As the crowds clear I'll get some more. More tonight


----------



## geeb (Dec 30, 2002)

Well done that man, always at the right place at the right time, with superb photographic skills

cheers
Graham


----------



## Piggaz (Sep 5, 2002)

Looks allright.

rear quarter panel looks a bit bland :S


----------



## Nismoalex (Sep 24, 2003)

Nice one Dino .. top pics as per usual..... but I have to say ... I dont think I like it ..... is that the final design .... or is there still a few changes to come ..

Those of you with R34's ....look after them


----------



## Bean (Oct 12, 2001)

Cheers Dino.  

So, just a rolling chassis then ?


----------



## GrahamM (Oct 27, 2003)

It looks ok, it doesn't look as sleek as the drawings.


----------



## Alex Creasey (Jun 5, 2002)

Doesn't look to bad.... Don't know why it's making me think it but it almost looks like it's got a bit of Mustang about it.....

Nice one Dino, top pics as always! :smokin:


----------



## Blow Dog (Sep 4, 2001)

Hmm..
Lots of carbon, not sure about that front wheel arch either...

I can see what you mean by the Mustang look too....


----------



## Bajie (Dec 13, 2001)

Looks big.
Reminds me of an American muscle car due to the grill I think.

Rear quarter window quite small, how much room in the back?

I quite like it.


----------



## Scott (Jun 29, 2001)

From the rear view, (on GTRProto.com) it looks like it has a real fat ass!

I know it's not a Skyline, but I was expecting more resemblance to be honest.

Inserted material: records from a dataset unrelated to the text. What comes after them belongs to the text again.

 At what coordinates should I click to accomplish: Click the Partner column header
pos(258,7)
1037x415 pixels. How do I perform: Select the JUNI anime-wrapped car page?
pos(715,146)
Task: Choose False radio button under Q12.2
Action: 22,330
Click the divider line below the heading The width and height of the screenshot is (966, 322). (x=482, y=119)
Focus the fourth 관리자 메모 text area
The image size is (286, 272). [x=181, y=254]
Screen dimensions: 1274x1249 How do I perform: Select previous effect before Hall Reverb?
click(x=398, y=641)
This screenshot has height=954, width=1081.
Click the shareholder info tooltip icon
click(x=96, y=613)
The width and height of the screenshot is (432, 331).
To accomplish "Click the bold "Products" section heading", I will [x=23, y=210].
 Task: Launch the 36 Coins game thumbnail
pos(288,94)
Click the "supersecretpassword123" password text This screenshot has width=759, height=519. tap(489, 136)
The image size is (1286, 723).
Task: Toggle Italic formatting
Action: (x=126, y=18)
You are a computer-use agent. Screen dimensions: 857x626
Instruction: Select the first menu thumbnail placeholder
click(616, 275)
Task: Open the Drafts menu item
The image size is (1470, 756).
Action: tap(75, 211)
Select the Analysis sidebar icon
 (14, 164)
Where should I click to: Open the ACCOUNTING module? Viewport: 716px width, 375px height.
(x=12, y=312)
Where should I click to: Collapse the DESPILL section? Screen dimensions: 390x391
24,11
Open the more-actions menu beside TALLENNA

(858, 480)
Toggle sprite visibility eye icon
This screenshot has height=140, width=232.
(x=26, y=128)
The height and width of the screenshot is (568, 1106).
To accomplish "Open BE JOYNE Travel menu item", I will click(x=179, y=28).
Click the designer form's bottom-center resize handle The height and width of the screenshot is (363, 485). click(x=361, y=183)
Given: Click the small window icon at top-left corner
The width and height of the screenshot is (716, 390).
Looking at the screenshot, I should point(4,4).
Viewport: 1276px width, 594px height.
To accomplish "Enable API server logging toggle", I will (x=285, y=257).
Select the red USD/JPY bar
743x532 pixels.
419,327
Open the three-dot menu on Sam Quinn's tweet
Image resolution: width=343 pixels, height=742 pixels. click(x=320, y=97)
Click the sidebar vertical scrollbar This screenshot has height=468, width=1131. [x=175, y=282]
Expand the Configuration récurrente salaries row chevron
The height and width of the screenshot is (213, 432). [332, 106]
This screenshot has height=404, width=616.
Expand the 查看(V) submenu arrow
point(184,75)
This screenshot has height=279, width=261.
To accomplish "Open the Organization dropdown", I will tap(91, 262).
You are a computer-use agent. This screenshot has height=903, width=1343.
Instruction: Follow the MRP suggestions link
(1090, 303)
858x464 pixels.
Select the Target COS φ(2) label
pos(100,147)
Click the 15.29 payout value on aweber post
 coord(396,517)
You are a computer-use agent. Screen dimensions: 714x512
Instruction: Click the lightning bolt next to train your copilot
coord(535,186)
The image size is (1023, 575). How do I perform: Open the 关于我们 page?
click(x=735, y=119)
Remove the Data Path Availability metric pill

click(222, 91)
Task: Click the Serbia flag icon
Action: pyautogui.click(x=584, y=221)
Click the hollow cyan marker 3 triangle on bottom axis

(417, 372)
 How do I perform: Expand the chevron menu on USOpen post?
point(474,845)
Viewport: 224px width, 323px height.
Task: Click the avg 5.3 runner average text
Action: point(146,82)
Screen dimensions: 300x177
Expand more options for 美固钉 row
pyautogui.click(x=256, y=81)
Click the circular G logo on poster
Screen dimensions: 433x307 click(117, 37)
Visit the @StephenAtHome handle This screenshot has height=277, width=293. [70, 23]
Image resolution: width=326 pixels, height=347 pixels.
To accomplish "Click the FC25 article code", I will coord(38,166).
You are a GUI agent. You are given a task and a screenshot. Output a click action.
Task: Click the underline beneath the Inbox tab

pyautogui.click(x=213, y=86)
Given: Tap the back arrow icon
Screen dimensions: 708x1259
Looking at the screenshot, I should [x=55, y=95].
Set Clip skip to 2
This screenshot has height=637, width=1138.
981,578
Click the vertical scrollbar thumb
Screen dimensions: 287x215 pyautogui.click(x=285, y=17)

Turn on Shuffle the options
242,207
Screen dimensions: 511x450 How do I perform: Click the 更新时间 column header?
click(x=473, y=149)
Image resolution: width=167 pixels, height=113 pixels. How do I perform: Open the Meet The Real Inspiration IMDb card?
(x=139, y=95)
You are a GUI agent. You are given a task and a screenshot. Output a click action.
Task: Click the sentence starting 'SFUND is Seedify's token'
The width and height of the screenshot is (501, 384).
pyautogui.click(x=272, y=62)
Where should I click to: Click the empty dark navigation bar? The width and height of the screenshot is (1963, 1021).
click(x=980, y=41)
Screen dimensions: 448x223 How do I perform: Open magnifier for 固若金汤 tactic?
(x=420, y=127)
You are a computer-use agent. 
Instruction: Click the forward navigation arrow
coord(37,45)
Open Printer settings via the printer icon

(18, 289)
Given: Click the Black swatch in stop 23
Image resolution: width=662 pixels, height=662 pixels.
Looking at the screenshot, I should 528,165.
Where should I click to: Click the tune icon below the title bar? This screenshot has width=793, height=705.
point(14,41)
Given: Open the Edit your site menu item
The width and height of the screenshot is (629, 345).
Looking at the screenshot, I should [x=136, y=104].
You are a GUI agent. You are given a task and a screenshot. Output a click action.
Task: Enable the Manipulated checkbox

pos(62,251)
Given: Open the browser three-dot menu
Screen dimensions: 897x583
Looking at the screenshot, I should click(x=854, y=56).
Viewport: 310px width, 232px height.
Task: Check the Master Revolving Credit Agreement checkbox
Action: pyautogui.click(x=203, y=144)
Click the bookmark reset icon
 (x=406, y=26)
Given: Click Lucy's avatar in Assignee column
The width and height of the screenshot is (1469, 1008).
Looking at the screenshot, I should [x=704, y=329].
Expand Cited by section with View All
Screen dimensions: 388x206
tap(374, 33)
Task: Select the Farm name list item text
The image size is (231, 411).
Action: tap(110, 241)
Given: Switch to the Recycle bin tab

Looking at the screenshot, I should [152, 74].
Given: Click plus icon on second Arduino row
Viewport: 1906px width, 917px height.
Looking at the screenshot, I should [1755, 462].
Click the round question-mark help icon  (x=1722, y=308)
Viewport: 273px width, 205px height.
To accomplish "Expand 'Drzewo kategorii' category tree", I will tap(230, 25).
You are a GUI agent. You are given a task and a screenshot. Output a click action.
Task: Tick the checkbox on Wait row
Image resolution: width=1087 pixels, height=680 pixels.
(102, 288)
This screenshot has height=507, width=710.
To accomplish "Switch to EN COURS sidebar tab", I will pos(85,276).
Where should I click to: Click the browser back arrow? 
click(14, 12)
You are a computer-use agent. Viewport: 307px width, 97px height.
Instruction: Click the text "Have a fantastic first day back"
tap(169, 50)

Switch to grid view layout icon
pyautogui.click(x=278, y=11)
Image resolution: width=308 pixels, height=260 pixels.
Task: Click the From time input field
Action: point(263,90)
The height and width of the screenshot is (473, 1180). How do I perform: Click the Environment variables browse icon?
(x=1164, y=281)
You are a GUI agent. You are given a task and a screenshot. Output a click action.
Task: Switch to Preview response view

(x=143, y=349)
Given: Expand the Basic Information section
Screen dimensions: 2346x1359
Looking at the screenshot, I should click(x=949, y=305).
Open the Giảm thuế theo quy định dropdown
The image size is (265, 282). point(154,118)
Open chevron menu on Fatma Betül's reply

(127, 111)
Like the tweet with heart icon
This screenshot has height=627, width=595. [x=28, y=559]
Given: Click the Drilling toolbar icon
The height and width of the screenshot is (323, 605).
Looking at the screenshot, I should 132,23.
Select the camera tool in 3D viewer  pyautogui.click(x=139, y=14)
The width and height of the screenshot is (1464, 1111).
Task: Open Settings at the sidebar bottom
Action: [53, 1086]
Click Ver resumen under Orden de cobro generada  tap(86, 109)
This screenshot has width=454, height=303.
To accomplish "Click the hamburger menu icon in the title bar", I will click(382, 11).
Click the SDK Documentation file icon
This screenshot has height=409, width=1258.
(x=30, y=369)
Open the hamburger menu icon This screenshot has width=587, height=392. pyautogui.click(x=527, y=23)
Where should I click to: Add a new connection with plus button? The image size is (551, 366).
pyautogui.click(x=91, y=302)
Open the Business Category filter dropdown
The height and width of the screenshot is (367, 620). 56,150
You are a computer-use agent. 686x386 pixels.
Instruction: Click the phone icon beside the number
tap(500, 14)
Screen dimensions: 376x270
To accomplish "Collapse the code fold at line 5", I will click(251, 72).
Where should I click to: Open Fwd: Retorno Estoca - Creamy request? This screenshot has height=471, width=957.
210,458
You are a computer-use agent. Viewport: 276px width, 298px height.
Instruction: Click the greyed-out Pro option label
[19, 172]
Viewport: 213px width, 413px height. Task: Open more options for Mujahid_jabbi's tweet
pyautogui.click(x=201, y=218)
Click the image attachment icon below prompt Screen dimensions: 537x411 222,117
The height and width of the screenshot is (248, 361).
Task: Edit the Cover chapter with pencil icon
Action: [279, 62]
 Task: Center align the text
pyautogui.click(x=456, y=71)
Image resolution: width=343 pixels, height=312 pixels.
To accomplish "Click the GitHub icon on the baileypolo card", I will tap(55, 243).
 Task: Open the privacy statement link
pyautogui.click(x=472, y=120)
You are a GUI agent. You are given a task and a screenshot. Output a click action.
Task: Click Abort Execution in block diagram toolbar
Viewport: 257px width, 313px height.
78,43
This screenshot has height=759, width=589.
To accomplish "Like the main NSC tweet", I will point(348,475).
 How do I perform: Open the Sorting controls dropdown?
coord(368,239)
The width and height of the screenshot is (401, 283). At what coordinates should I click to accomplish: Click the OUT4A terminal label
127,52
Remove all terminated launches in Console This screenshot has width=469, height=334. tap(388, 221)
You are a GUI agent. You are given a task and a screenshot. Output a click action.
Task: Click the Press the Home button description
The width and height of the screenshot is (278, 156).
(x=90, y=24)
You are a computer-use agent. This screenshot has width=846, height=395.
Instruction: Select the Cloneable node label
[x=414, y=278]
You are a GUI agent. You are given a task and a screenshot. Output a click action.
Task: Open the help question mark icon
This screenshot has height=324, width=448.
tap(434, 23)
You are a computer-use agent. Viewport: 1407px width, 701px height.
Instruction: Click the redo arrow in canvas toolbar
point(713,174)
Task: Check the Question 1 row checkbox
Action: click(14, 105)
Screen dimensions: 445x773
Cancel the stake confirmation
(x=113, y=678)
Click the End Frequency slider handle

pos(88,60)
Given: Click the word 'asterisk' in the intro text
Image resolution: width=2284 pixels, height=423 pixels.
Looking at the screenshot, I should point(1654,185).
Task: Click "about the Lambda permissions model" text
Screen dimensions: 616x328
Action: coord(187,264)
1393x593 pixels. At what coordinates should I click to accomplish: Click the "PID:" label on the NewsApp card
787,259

I think I prefer the GTR concept.


----------



## moleman (Jun 3, 2002)

Not too sure about the front end but I kind of like it.


----------



## SRS (Jan 7, 2003)

*NEW SKYLINE GTR*

http://www.gtrproto.com/

Now unveiled on there too!!! and videos too


----------



## SRS (Jan 7, 2003)

and also at ..

http://press.nissan-global.com/TOKYO_MOTOR_SHOW_2005/EN/SHOW_CAR/gtr_proto.html#GTR_PROTO


----------



## Shabs (May 14, 2005)

how do u get into the site?? theres nothing to click on?


----------



## SRS (Jan 7, 2003)

just click on high or low for the pictures.
or
http://press.nissan-global.com/TOKYO_MOTOR_SHOW_2005/EN/index.html


----------



## Shabs (May 14, 2005)

I meant to see the video of it on gtrproto.com site..
am i being dumb?


----------



## GrahamM (Oct 27, 2003)

:smokin:


----------



## GTuned (Mar 21, 2002)

http://press.nissan-global.com/TOKYO_MOTOR_SHOW_2005/COMMON/IMAGES/SHOW_CAR/GTR_PROTO/HIGH/gtr_proto_03.jpg

Intercooler?

Not too pleased about the new GTR.. I hope it'll grow on me.. The first time I laid eyes on the R33 or the R34 GTR it was.. instant Love..


----------



## GTR-Zilla (May 17, 2005)

looks ugly!! I guess nissan made to to satify the yank market, shame they didnt consider the tastes of us europeans


----------



## Demon Dave (Sep 15, 2002)

I'm liking that a lot... 

when it does eventually come out, I shall be very tempted to sell the R34...


----------



## TOKYO (Jun 28, 2001)

Absolutely superb looking and you can see a lot of thought as well as passion has gone into it. It will be interesting to see the finished example although it will probably change slightly.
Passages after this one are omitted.